Reproduce everything from the line containing "Click share icon for G2 Esports row" down to the line containing "(1002, 505)", omitting the pictures.

:: DATA LINES ::

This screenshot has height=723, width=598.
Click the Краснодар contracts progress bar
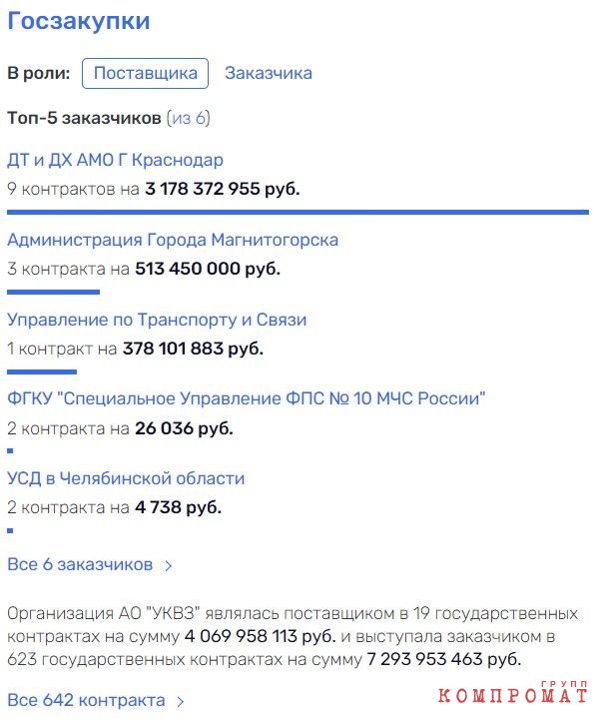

:::
:: DATA LINES ::

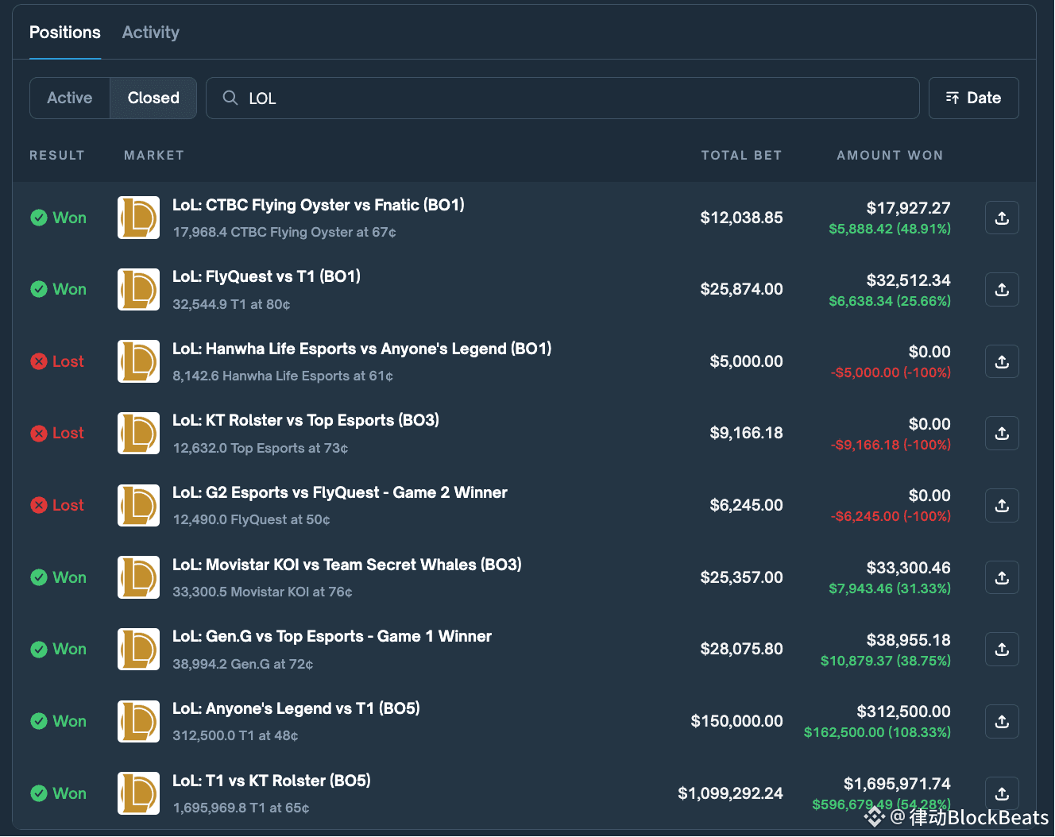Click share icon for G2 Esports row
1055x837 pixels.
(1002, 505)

:::
:: DATA LINES ::

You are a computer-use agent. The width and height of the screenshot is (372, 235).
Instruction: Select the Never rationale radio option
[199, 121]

:::

*RESPONSE TO THE EXERCISE*.
Click share icon for G2 Esports row
1055x837 pixels.
(1002, 505)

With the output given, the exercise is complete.